On the one hand, we instinctively frown upon ignorance if we believe it is purposefully cultivated. On the other hand, we know that we are bound to be ignorant of something: since we cannot know everything, we must rely on others for the expertise we are not able to get in our finite time. Ignorance traditionally bears a negative mark that makes us associate it with fake news, misinformation, and irrational beliefs. At the same time, it can also be associated with an investigative mindset: doubting, researching, and guessing are all ways to acknowledge and take advantage of one’s ignorance.
To study ignorance, thus, one needs to choose either one of two strategies: to focus on one aspect or definition, or to approach ignorance as a broad concept, acknowledging its clashing traits and its wide theoretical range. The book Ignorant Cognition aims at following the second solution and at comprehending the fundamental characteristics of ignorance as a cognitively rich term. Indeed, by defying the need for one-line definitions (that necessarily exclude some facets of this concept), the book approaches ignorance as a broad notion that refers to a plurality of cognitively rich phenomena.

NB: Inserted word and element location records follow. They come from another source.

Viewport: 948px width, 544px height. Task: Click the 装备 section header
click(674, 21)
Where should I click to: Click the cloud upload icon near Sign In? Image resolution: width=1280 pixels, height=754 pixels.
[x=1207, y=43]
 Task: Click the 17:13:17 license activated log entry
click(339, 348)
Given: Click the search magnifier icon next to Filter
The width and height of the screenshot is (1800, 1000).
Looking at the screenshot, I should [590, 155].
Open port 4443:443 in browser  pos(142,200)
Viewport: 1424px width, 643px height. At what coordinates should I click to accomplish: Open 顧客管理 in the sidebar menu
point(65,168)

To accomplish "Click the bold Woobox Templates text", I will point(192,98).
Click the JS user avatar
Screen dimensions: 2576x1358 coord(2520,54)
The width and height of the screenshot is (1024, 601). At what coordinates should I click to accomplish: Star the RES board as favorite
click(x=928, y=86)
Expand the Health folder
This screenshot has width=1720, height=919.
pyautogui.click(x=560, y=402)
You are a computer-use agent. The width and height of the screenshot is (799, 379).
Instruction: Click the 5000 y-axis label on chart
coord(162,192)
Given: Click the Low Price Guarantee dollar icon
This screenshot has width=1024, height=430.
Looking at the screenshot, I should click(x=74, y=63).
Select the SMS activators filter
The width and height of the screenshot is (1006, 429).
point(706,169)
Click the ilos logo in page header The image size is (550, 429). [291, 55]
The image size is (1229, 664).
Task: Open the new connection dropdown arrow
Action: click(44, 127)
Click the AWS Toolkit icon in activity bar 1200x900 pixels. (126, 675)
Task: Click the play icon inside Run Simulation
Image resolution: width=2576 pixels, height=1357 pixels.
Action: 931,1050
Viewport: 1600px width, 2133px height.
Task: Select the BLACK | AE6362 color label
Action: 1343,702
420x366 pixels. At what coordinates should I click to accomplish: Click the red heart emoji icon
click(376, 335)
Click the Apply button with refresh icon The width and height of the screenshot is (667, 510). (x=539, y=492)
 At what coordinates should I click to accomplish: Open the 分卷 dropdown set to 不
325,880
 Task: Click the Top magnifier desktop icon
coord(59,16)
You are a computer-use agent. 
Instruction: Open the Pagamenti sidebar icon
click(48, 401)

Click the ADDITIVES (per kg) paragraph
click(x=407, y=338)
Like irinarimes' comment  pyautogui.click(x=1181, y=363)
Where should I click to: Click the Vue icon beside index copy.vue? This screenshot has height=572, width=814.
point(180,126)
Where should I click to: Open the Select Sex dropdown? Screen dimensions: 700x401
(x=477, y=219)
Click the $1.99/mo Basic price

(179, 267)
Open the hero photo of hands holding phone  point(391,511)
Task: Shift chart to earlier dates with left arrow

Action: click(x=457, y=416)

In particular, the book focuses on three ways ignorance is impactful on the cognition of the human agent.
First, ignorance is taken as a critical element to consider when analyzing the metacognitive capabilities of the subject. So, the first question the book aimed at addressing was: what role does ignorance play when we measure the depth of our doubts, the validity of our knowledge, or the righteousness of our actions?
Second, the book also approaches ignorance as a necessary ground for knowledge. Heuristic reasoning, hypothetical thinking, model-making, and other fruitful cognitive activities need to make use of the agent’s ignorance to produce data, learning, and understanding. Following these considerations, it is natural to ask: How these cognitive activities deal with ignorance? Do they eliminate, manage, or preserve it?
A third approach to understanding the cognitive impact of ignorance was highly related to its negative mark as a common-sense word. Ignorance is usually considered dangerous because it does not only affect isolated individuals, but it can also spread and circulate in communities and groups. How does this circulation happen? What are the rules of ignorance-spreading, and how does it affect the social dimensions and possibilities of one’s cognition?
Of course, even after addressing these primary questions, the research around the concept of ignorance and its cognitive impact is far from complete. Nevertheless, I believe that by adopting a pragmatical and comprehensive approach to face its complexity, the epistemological study of ignorance will more easily develop new materials, hypotheses, and theories to understand and bridge its fascinating clashing traits.